New paper co-authored by Sean Schoville explores the genetic history of a rare color morph of Colias butterflies
A new paper recently published in Scientific Advances explores the genetic history of a rare color morph of Colias butterflies. Read the abstract below, or read the full paper here.
Title: Evidence for a single, ancient origin of a genus-wide alternative life history strategy
Abstract: Understanding the evolutionary origins and factors maintaining alternative life history strategies (ALHS) within species is a major goal of evolutionary research. While alternative alleles causing discrete ALHS are expected to purge or fix over time, one-third of the ~90 species of Colias butterflies are polymorphic for a female-limited ALHS called Alba. Whether Alba arose once, evolved in parallel, or has been exchanged among taxa is currently unknown. Using comparative genome-wide association study (GWAS) and population genomic analyses, we placed the genetic basis of Alba in time-calibrated phylogenomic framework, revealing that Alba evolved once near the base of the genus and has been subsequently maintained via introgression and balancing selection. CRISPR-Cas9 mutagenesis was then used to verify a putative cis-regulatory region of Alba, which we identified using phylogenetic foot printing. We hypothesize that this cis-regulatory region acts as a modular enhancer for the induction of the Alba ALHS, which has likely facilitated its long evolutionary persistence.

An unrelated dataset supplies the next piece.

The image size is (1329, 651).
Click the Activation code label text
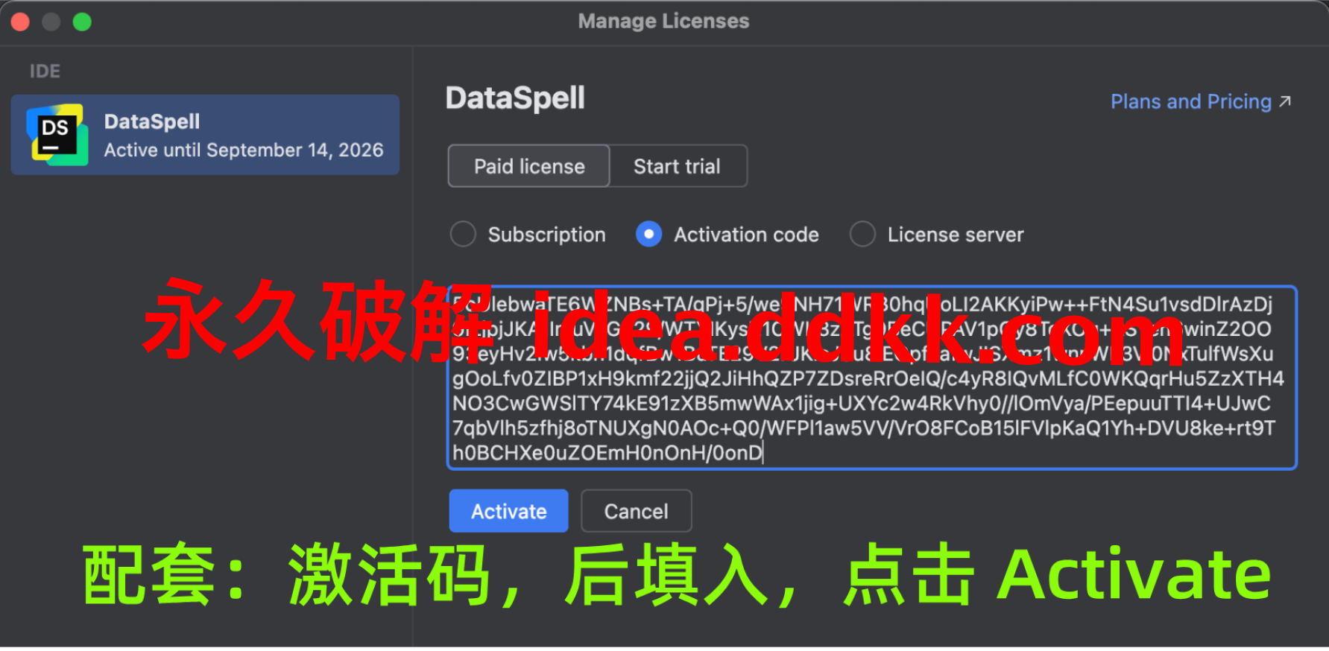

Fig. 1. The Alba phenotypes of representative Colias species, the evolutionary relationships among major Colias lineages in light of their Alba phenotypes and regional distribution, and evidence for historical introgression.
(A) Representative Colias species from both sides of the Atlantic, illustrating the female-limited Alba phenotype along with a table of life history differences between the female morphs. (B) A densitree plot of chromosome-level trees (one tree per chromosome), generated using gene trees based on a single exon per single-copy gene (on average 129 genes per chromosome; n = 4011 BUSCO genes). (C) Each specimen’s wing color is indicated with colored boxes on branch tips (blue = Alba, orange = colored, gray = NA). (D) ASTRAL species tree, generated using the longest exon per BUSCO gene, with branches color-coded by their sample’s regional distribution (blue = North America, orange = Holarctic, green = Eurasia and Africa, purple = South America). (E) Time-calibrated SNAPP tree generated using a subset of taxa and 1314 SNPs, with millions of years on the x axis. Blue bars at nodes represent 95% highest posterior distribution of node ages, with nodes having posterior support of <0.9 indicated with a dot and their value. (F) Distribution of minimal D-statistic of all species trios that showed significant levels of introgression (Bonferroni-Holm–corrected P < 0.05). Trios are grouped by Eurasian or North American regions and their respective combinations with the Holarctic taxa.